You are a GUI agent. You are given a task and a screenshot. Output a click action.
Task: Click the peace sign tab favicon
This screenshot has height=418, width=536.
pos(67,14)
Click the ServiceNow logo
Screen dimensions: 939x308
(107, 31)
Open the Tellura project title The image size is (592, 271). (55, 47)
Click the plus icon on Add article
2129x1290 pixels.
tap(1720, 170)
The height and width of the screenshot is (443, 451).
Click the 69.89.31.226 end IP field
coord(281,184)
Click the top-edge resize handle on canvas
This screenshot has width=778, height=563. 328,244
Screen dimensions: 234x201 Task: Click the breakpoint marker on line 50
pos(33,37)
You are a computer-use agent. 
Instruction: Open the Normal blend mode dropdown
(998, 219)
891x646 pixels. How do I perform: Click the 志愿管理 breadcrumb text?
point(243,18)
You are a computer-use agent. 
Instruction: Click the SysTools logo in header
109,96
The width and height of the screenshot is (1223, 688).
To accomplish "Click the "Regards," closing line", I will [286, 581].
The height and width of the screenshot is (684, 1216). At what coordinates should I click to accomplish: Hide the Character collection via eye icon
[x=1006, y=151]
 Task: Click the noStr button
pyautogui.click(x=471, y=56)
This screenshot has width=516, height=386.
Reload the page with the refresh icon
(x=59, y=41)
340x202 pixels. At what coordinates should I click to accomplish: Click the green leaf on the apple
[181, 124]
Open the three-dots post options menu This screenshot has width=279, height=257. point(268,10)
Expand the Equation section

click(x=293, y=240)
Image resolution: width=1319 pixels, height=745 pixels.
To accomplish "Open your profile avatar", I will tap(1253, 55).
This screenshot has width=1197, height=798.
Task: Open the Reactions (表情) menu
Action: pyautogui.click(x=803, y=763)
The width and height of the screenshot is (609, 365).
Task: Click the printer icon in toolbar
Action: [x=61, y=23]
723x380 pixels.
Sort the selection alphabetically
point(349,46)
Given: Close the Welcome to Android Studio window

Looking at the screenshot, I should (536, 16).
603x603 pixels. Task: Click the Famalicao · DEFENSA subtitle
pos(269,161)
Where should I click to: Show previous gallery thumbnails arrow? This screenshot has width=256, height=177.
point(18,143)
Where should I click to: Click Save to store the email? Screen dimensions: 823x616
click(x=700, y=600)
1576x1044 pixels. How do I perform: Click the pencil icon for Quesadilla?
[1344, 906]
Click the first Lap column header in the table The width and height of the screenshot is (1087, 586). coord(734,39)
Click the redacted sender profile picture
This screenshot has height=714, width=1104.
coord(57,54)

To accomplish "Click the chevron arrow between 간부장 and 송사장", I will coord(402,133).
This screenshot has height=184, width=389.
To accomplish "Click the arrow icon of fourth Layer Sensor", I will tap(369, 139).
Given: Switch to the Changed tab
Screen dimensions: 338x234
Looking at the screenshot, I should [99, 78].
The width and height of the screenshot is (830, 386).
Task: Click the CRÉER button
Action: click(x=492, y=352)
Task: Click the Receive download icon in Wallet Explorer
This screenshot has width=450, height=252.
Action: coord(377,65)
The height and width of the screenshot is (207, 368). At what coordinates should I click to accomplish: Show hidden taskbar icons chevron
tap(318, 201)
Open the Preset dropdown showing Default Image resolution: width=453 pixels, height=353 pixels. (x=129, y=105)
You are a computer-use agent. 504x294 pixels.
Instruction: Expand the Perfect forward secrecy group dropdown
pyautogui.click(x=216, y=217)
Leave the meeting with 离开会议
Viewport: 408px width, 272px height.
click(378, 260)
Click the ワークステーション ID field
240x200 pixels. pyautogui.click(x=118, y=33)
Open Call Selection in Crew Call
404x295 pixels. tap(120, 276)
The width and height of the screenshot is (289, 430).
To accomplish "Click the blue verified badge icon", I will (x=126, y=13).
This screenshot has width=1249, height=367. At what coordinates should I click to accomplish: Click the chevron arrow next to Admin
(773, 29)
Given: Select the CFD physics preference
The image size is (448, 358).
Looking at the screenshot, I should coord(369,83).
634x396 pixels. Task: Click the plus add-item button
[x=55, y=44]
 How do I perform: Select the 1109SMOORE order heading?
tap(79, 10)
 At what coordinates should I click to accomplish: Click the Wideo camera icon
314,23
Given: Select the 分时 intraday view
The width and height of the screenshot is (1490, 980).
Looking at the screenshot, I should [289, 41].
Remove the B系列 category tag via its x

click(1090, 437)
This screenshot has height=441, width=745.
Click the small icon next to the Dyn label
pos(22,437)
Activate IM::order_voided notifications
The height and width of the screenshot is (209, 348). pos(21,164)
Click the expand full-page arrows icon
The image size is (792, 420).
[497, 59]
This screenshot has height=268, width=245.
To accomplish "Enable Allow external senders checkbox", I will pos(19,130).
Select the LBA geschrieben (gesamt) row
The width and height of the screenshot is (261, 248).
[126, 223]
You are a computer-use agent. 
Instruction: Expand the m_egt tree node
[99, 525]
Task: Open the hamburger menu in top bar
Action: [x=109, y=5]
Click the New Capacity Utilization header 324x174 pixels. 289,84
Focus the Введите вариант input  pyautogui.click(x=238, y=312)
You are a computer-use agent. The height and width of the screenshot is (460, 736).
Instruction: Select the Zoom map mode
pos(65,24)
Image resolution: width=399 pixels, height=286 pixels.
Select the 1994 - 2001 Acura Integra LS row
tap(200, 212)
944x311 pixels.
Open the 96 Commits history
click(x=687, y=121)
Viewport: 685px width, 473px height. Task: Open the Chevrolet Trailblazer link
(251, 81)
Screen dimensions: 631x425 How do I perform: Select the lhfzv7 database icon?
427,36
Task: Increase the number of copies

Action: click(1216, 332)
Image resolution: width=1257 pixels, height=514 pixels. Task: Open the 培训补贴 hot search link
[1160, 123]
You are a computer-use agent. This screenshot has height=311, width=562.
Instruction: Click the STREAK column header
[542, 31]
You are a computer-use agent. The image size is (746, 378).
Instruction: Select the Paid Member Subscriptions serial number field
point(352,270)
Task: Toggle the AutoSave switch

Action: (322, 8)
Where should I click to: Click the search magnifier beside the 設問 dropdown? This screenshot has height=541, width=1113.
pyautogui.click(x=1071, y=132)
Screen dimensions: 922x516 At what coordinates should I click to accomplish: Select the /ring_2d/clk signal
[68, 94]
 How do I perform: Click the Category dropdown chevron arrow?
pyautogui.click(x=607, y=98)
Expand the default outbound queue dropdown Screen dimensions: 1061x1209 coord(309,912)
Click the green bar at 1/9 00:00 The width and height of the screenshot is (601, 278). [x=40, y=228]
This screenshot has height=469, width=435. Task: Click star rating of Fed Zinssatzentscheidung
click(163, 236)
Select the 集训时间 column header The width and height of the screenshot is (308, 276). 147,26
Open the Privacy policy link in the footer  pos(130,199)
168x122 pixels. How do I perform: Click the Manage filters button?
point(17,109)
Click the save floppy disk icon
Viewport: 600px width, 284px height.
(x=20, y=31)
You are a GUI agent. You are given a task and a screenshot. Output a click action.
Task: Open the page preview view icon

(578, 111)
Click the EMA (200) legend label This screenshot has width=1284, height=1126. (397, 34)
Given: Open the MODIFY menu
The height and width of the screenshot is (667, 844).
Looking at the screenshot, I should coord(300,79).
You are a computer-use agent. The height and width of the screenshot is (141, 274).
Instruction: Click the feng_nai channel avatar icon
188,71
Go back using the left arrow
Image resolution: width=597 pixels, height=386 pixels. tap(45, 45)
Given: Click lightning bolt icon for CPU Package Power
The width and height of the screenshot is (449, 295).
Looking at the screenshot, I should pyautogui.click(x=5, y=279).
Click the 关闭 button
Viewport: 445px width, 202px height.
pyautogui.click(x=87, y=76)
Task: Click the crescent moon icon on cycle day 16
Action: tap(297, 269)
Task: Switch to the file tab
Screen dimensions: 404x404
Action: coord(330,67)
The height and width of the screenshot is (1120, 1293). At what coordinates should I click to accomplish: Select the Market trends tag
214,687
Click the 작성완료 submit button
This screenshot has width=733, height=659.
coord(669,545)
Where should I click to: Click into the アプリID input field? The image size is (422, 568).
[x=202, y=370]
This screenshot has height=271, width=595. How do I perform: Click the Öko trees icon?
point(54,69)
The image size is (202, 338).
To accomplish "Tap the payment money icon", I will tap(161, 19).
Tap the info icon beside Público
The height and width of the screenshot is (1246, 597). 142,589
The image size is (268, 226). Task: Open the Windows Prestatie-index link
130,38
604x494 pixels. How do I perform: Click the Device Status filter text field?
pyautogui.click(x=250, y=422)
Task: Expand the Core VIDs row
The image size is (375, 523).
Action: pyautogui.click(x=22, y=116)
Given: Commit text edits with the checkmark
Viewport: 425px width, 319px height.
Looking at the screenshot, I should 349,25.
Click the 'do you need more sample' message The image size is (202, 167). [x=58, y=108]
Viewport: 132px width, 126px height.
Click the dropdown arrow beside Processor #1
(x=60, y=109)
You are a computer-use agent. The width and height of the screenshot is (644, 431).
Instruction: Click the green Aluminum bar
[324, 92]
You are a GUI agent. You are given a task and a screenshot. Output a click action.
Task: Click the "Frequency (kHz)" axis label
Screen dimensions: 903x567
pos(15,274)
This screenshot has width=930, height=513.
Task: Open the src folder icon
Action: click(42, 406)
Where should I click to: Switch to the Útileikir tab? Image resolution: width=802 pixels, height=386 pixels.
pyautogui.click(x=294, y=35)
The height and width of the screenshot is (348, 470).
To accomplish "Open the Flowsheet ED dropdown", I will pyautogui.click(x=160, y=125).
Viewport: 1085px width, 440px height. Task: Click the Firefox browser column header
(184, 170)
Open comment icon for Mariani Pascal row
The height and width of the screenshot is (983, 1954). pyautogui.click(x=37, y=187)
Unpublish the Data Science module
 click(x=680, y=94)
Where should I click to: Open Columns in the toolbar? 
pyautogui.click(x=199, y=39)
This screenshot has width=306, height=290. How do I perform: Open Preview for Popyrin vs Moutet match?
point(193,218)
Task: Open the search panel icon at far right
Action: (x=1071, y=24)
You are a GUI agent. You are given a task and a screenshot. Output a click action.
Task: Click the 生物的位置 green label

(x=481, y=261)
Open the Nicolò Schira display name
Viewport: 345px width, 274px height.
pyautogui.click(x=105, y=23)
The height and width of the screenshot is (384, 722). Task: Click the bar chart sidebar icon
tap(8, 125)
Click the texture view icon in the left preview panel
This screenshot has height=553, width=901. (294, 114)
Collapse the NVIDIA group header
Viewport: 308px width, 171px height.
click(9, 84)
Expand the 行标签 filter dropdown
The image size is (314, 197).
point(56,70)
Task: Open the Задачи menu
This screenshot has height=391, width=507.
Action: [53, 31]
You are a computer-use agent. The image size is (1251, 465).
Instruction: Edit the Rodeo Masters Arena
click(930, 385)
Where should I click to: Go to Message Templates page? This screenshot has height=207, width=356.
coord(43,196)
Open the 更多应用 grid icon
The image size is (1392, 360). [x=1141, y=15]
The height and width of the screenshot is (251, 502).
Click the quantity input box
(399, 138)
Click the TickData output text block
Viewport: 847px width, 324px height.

--

• **WHAT IS REQUIRED**
Copy out every line of the listing that includes the string "computer".

• **ANSWER TO THIS EXERCISE**
You are a computer-use agent. 
You are a computer-use agent. 
You are a computer-use agent. 504x294 pixels.
You are a computer-use agent. 
You are a computer-use agent. The height and width of the screenshot is (460, 736).
You are a computer-use agent. This screenshot has height=311, width=562.
You are a computer-use agent. The image size is (746, 378).
You are a computer-use agent. The height and width of the screenshot is (141, 274).
You are a computer-use agent. The width and height of the screenshot is (644, 431).
You are a computer-use agent. The image size is (1251, 465).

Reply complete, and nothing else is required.